Work to complete:
All entries below must be retyped exactly, though pictures are to be skipped.

Records drawn from a dataset:
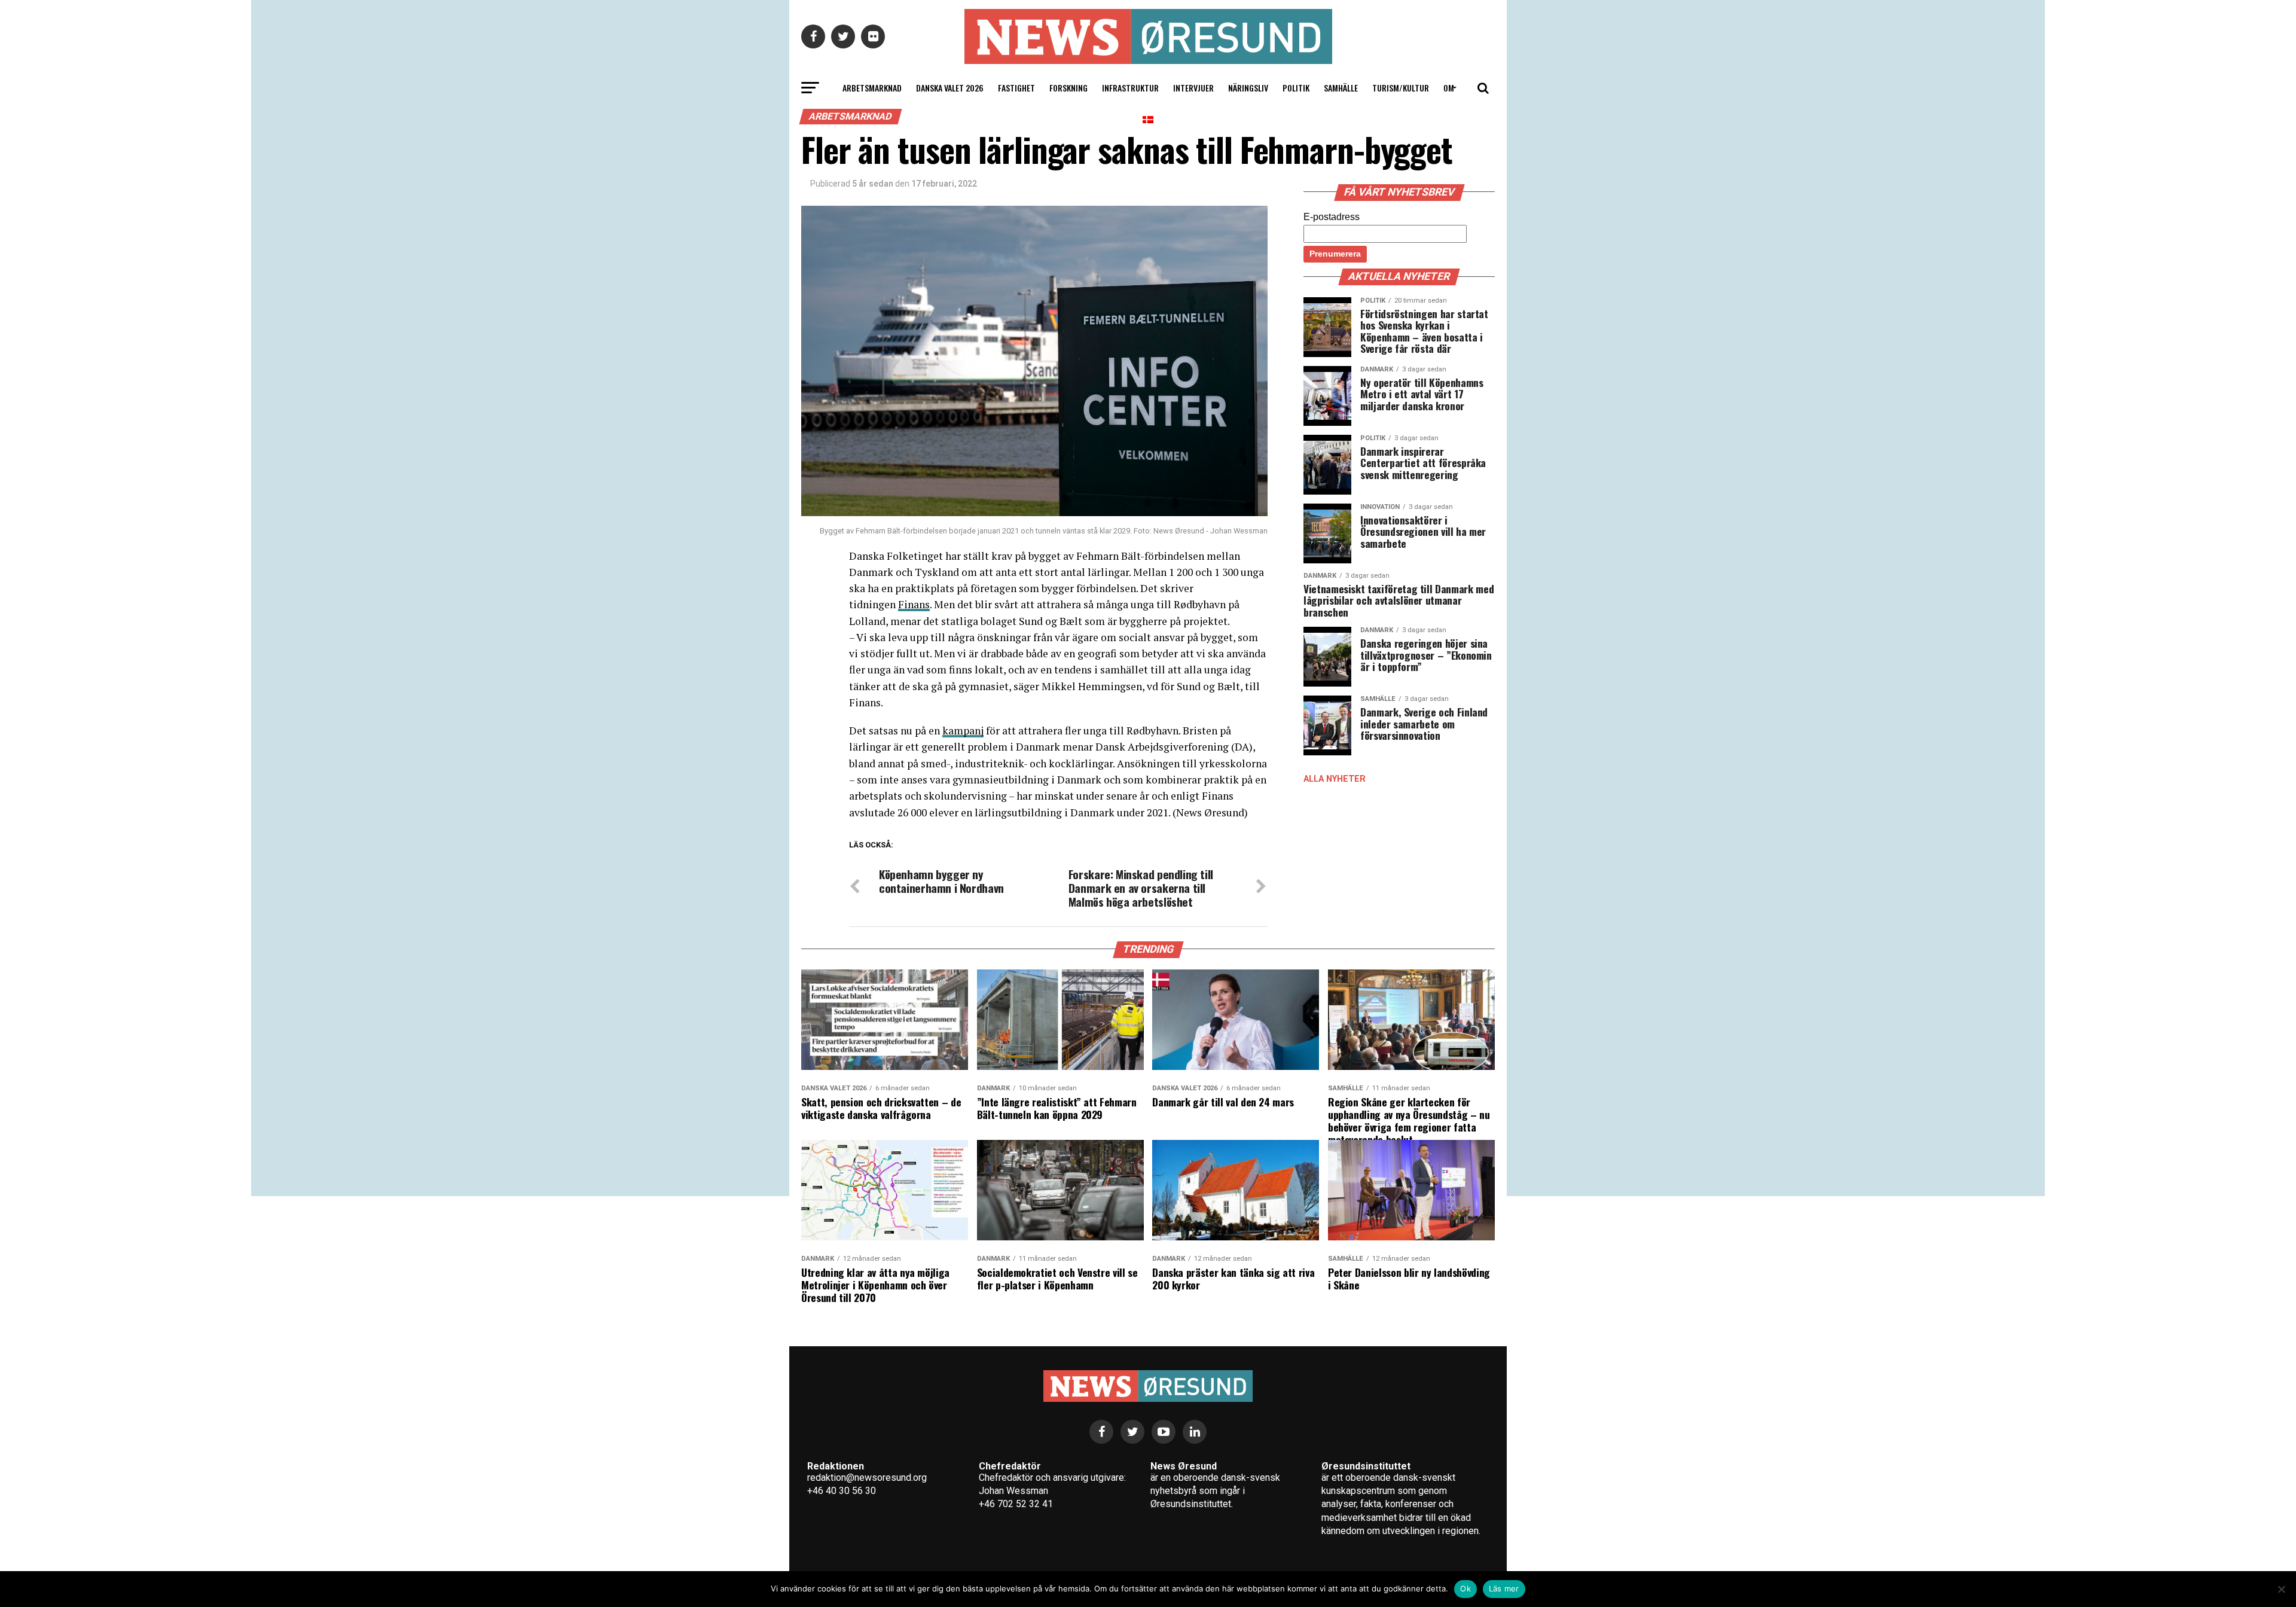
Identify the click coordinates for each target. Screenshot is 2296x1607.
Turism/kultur (1400, 87)
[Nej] (2281, 1589)
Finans (914, 604)
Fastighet (1016, 87)
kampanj (963, 730)
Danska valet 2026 (950, 87)
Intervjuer (1193, 87)
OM (1448, 87)
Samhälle (1341, 87)
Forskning (1068, 87)
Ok (1465, 1588)
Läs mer (1504, 1588)
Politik (1296, 87)
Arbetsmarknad (872, 87)
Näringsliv (1248, 87)
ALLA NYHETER (1334, 779)
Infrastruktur (1130, 87)
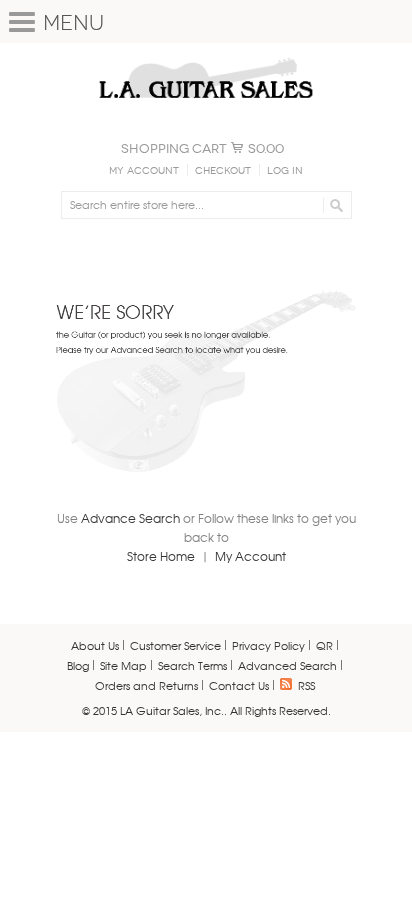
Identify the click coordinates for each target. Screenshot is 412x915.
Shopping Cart (174, 148)
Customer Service (175, 645)
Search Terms (192, 665)
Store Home (161, 556)
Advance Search (130, 518)
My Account (144, 171)
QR (324, 645)
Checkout (223, 171)
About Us (95, 645)
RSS (306, 685)
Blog (78, 665)
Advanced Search (287, 665)
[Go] (333, 205)
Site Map (123, 665)
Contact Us (239, 685)
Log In (285, 171)
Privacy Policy (268, 645)
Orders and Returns (146, 685)
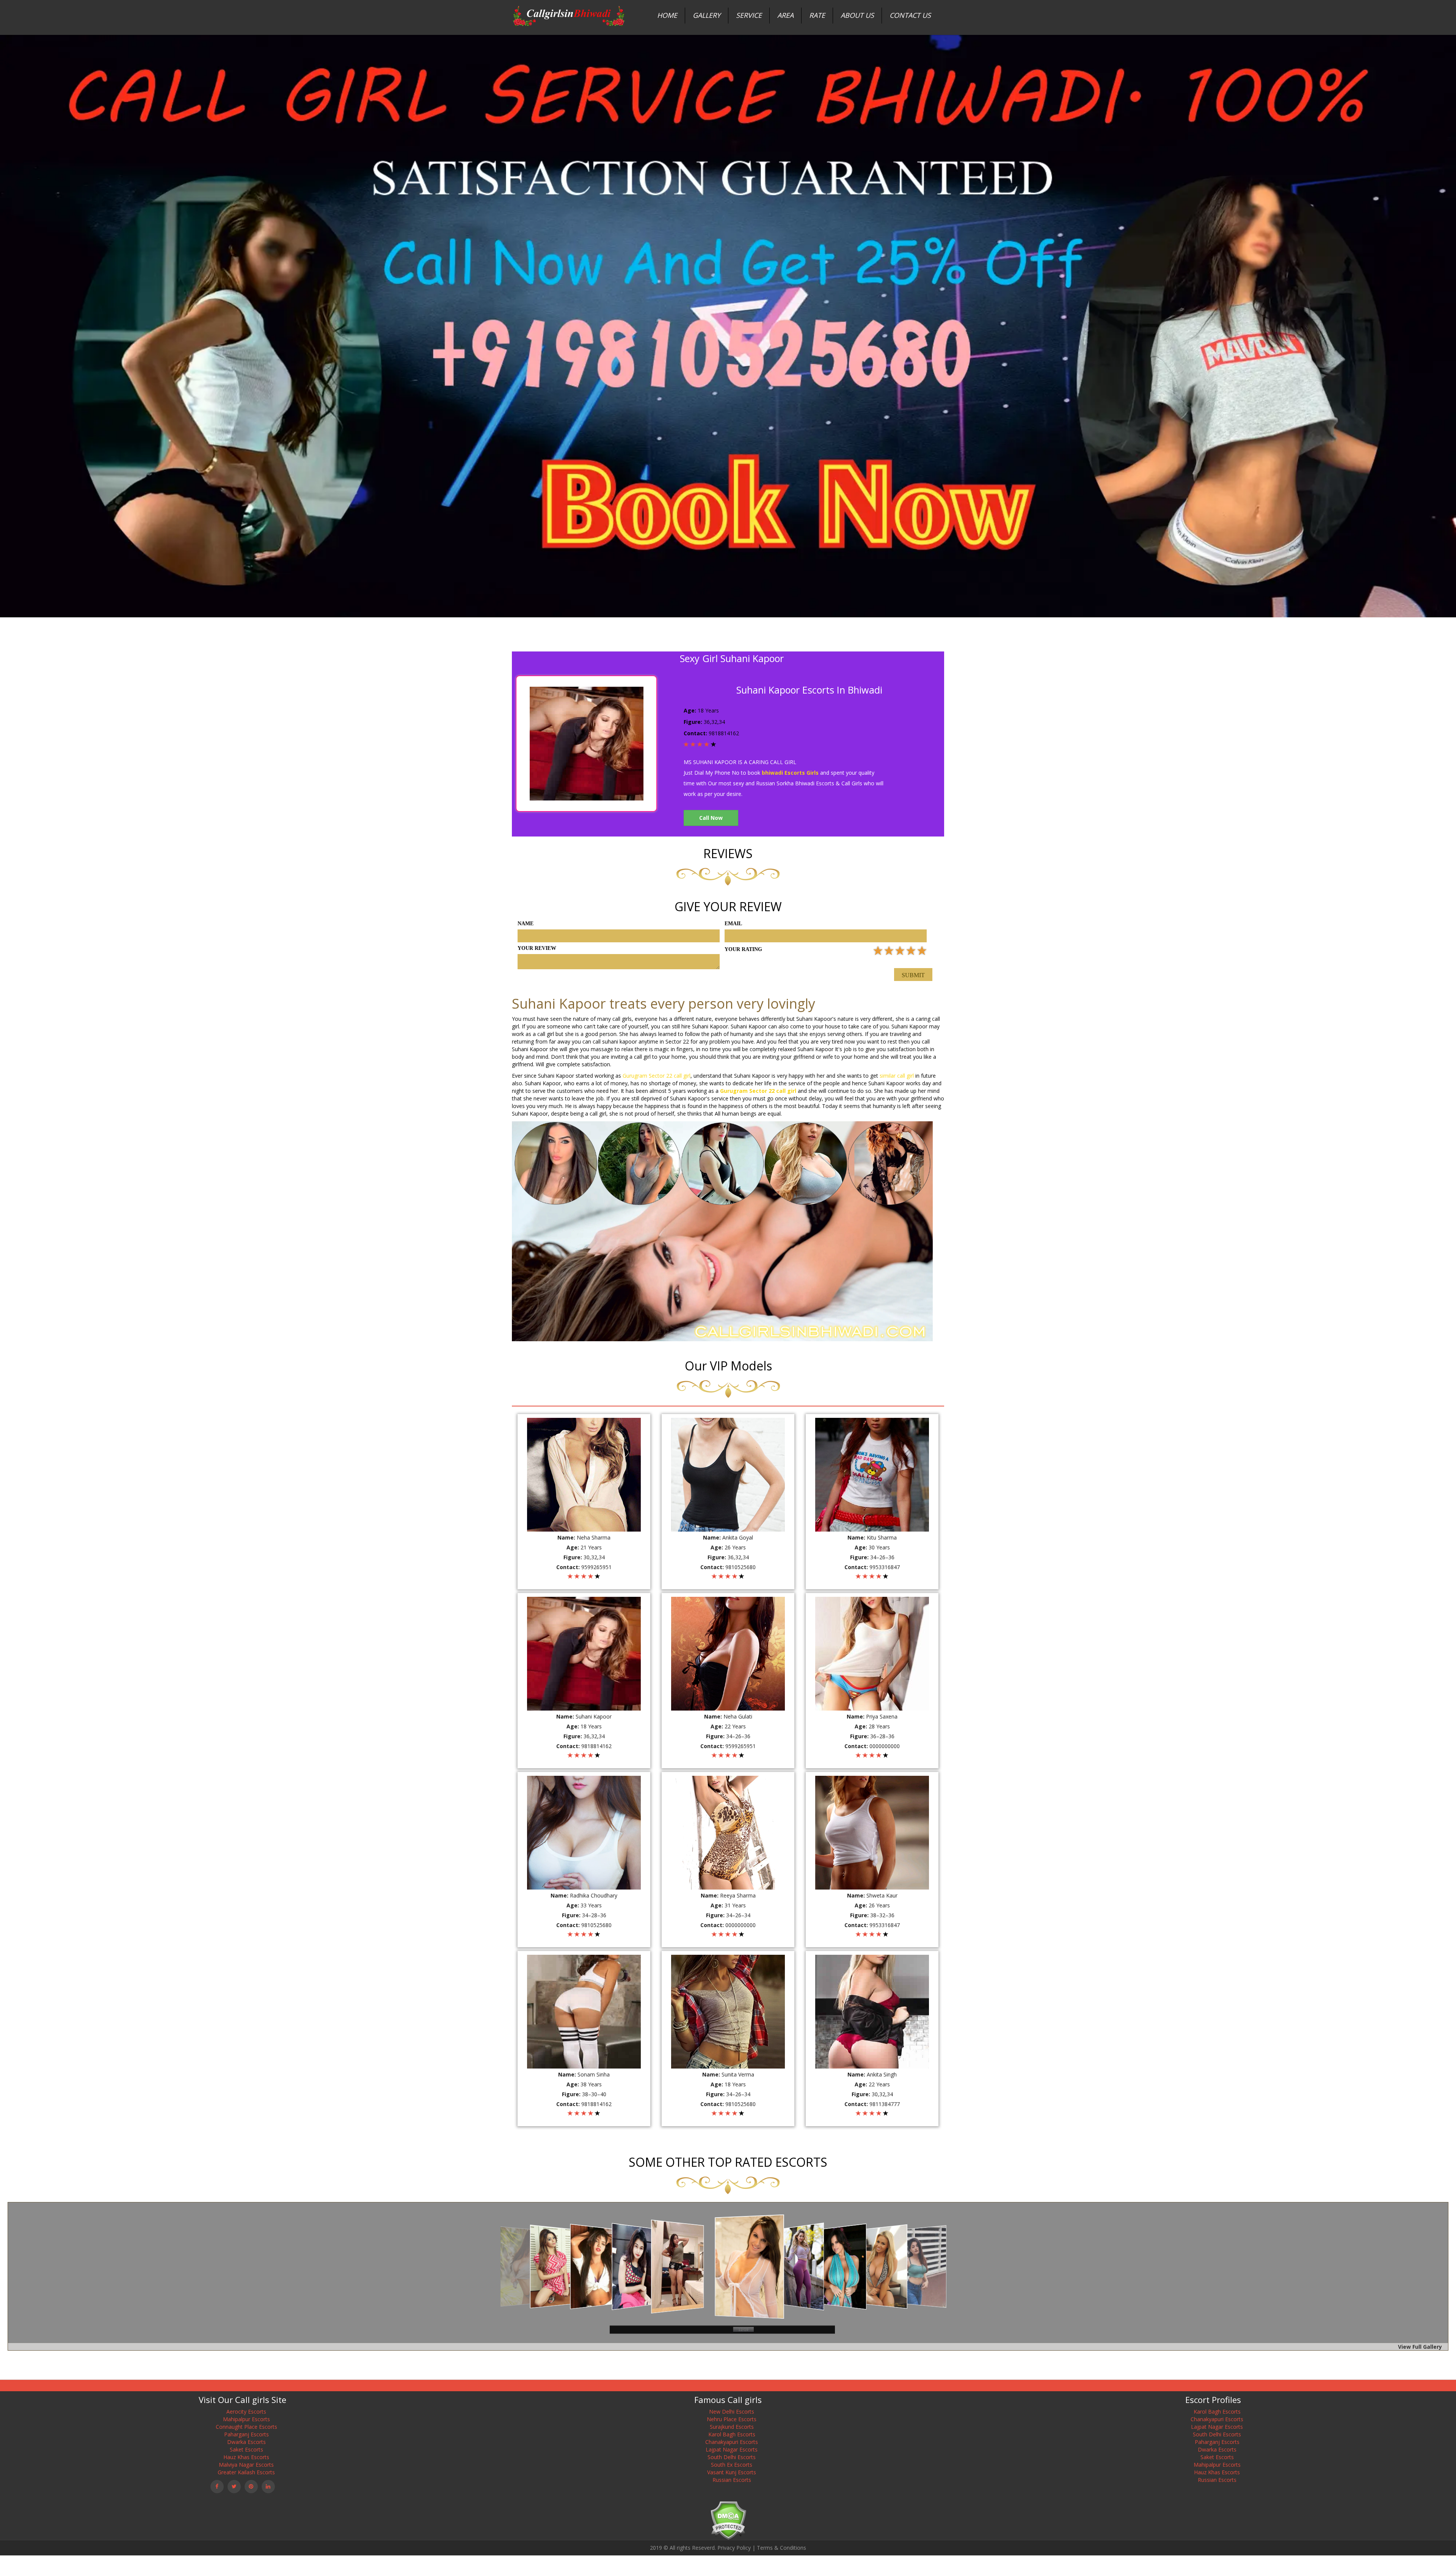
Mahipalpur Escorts (246, 2419)
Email (733, 923)
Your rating (743, 949)
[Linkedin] (268, 2486)
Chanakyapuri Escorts (731, 2441)
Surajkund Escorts (732, 2426)
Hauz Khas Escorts (246, 2457)
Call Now (711, 817)
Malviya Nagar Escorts (246, 2464)
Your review (537, 948)
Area (785, 15)
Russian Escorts (731, 2479)
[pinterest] (251, 2486)
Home (667, 15)
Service (749, 15)
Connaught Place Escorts (246, 2426)
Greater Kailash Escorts (246, 2472)
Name (525, 923)
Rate (817, 15)
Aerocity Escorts (246, 2411)
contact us (910, 15)
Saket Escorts (246, 2449)
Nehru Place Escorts (731, 2419)
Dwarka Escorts (246, 2441)
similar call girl (897, 1075)
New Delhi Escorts (731, 2411)
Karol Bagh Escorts (731, 2434)
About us (857, 15)
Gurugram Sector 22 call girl (656, 1075)
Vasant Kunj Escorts (731, 2472)
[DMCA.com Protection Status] (728, 2519)
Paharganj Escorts (246, 2434)
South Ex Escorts (731, 2464)
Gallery (706, 15)
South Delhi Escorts (732, 2457)
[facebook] (217, 2486)
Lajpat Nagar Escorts (732, 2449)
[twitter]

Task response:
Identify the click coordinates for each target. Screenshot is 2296x1607.
Turism/kultur (1400, 87)
[Nej] (2281, 1589)
Finans (914, 604)
Fastighet (1016, 87)
kampanj (963, 730)
Danska valet 2026 (950, 87)
Intervjuer (1193, 87)
OM (1448, 87)
Samhälle (1341, 87)
Forskning (1068, 87)
Ok (1465, 1588)
Läs mer (1504, 1588)
Politik (1296, 87)
Arbetsmarknad (872, 87)
Näringsliv (1248, 87)
ALLA NYHETER (1334, 779)
Infrastruktur (1130, 87)
Identify the click coordinates for each target. Screenshot is 412x915.
Shopping Cart (174, 148)
Customer Service (175, 645)
Search Terms (192, 665)
Store Home (161, 556)
Advance Search (130, 518)
My Account (144, 171)
QR (324, 645)
Checkout (223, 171)
About Us (95, 645)
RSS (306, 685)
Blog (78, 665)
Advanced Search (287, 665)
[Go] (333, 205)
Site Map (123, 665)
Contact Us (239, 685)
Log In (285, 171)
Privacy Policy (268, 645)
Orders and Returns (146, 685)
Mahipalpur Escorts (246, 2419)
Email (733, 923)
Your rating (743, 949)
[Linkedin] (268, 2486)
Chanakyapuri Escorts (731, 2441)
Surajkund Escorts (732, 2426)
Hauz Khas Escorts (246, 2457)
Call Now (711, 817)
Malviya Nagar Escorts (246, 2464)
Your review (537, 948)
Area (785, 15)
Russian Escorts (731, 2479)
[pinterest] (251, 2486)
Home (667, 15)
Service (749, 15)
Connaught Place Escorts (246, 2426)
Greater Kailash Escorts (246, 2472)
Name (525, 923)
Rate (817, 15)
Aerocity Escorts (246, 2411)
contact us (910, 15)
Saket Escorts (246, 2449)
Nehru Place Escorts (731, 2419)
Dwarka Escorts (246, 2441)
similar call girl (897, 1075)
New Delhi Escorts (731, 2411)
Karol Bagh Escorts (731, 2434)
About us (857, 15)
Gurugram Sector 22 call girl (656, 1075)
Vasant Kunj Escorts (731, 2472)
[DMCA.com Protection Status] (728, 2519)
Paharganj Escorts (246, 2434)
South Ex Escorts (731, 2464)
Gallery (706, 15)
South Delhi Escorts (732, 2457)
[facebook] (217, 2486)
Lajpat Nagar Escorts (732, 2449)
[twitter]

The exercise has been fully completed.